I’ve been developing applications that talk to OpenERP via it’s API for a little while now and I figured it would be worth noting down some general pointers for using it. The API is used by all the UI clients for OpenERP so it definitely allows you to do everything that they do. It’s also got a reasonable amount of access to the data layer so you can do an awful lot via it. From simply creating interfaces to it, to streamlining a process with a slick UI, there are a lot of possibilities with it.

Here are my tips for developing with it,

  1. Run OpenERP with the --log-request and --log-response command line flags to see how OpenERP achieves it’s tasks. It’s also helpful to see what your application is sending.

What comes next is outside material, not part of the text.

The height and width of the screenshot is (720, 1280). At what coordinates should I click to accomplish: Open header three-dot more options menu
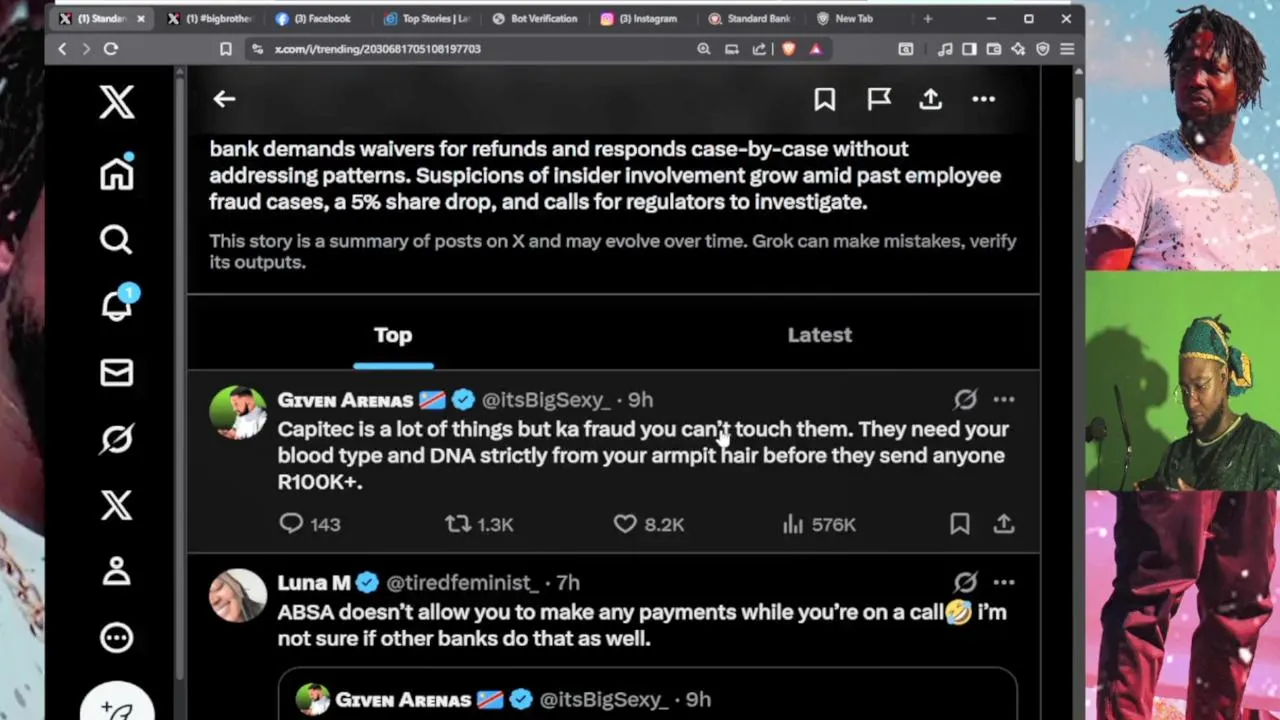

  2. Don’t be afraid to read the code. Watching OpenERP is a great starting point, but sometimes you need to look at the code to understand what a parameter is for, or how it’s getting the data.
  3. Don’t be afraid to use the debugger. Putting --debug on the command line allows the python debugger to kick in when there is an exception. It also allows you to stick ‘import pdb; pdb.set_trace()’ onto a line in the code you want to investigate and drop into there in the debugger.
  4. Pass the context like you are told to, it makes life easier if you are setup to simply pass it along with your calls (but also be ready to add data to it). The context contains things like the language which is used for translations. You want your applications language to be consistent with any users of OpenERP itself otherwise things will get weird. Also note that some calls require extra information to be passed in via it. It’s not a completely opaque blob that you simply pass about between calls.
  5. Limit the columns you ask for. When you make a read call you can specify which columns you are interested in. Do that from the start or you’ll end up with performance problems later on. Once you have a partner with 1000’s of orders and invoices etc. a simple read of the res.partner will take a significant chunk of time if you aren’t limiting what you read from it.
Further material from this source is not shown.